Extracting HTML5 data attributes from a tag

2019-06-23 15:07发布

问题:

I want to extract all the HTML5 data attributes from a tag, just like this jQuery plugin.

For example, given:

<span data-age="50" data-location="London" class="highlight">Joe Bloggs</span>

I want to get a hash like:

{ 'data-age' => '50', 'data-location' => 'London' }

I was originally hoping use a wildcard as part of my CSS selector, e.g.

Nokogiri(html).css('span[@data-*]').size

but it seems that isn't supported.

回答1:

Option 1: Grab all data elements

If all you need is to list all the page's data elements, here's a one-liner:

Hash[doc.xpath("//span/@*[starts-with(name(), 'data-')]").map{|e| [e.name,e.value]}]

Output:

{"data-age"=>"50", "data-location"=>"London"}

Option 2: Group results by tag

If you want to group your results by tag (perhaps you need to do additional processing on each tag), you can do the following:

tags = []
datasets = "@*[starts-with(name(), 'data-')]"

#If you want any element, replace "span" with "*"
doc.xpath("//span[#{datasets}]").each do |tag|
    tags << Hash[tag.xpath(datasets).map{|a| [a.name,a.value]}]
end

Then tags is an array containing key-value hash pairs, grouped by tag.

Option 3: Behavior like the jQuery datasets plugin

If you'd prefer the plugin-like approach, the following will give you a dataset method on every Nokogiri node.

module Nokogiri
  module XML
    class Node
      def dataset
        Hash[self.xpath("@*[starts-with(name(), 'data-')]").map{|a| [a.name,a.value]}]
      end
    end
  end
end

Then you can find the dataset for a single element:

doc.at_css("span").dataset

Or get the dataset for a group of elements:

doc.css("span").map(&:dataset)

Example:

The following is the behavior of the dataset method above. Given the following lines in the HTML:

<span data-age="50" data-location="London" class="highlight">Joe Bloggs</span>
<span data-age="40" data-location="Oxford" class="highlight">Jim Foggs</span>

The output would be:

[
 {"data-location"=>"London", "data-age"=>"50"},
 {"data-location"=>"Oxford", "data-age"=>"40"}
]


回答2:

You can do this with a bit of xpath:

doc = Nokogiri.HTML(html)
data_attrs = doc.xpath "//span/@*[starts-with(name(), 'data-')]"
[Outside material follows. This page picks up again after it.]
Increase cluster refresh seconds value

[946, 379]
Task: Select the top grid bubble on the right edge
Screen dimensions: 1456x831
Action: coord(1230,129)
This gets all the attributes of span elements that start with 'data-'. (You might want to do this in two steps, first to get all the elements you're interested in, then extract the data attributes from each in turn.

Continuing the example (using the span in your question):

hash = data_attrs.each_with_object({}) do |n, hsh|
  hsh[n.name] = n.value
end

puts hash

produces:

{"data-age"=>"50", "data-location"=>"London"}


回答3:

Try looping through element.attributes while ignoring any attribue that does not start with a data-.



回答4:

The Node#css docs mention a way to attach a custom psuedo-selector. This might look like the following for selecting nodes with attributes starting with 'data-':

Nokogiri(html).css('span:regex_attrs("^data-.*")', Class.new {
  def regex_attrs node_set, regex
    node_set.find_all { |node| node.attributes.keys.any? {|k| k =~ /#{regex}/ } }
  end
}.new)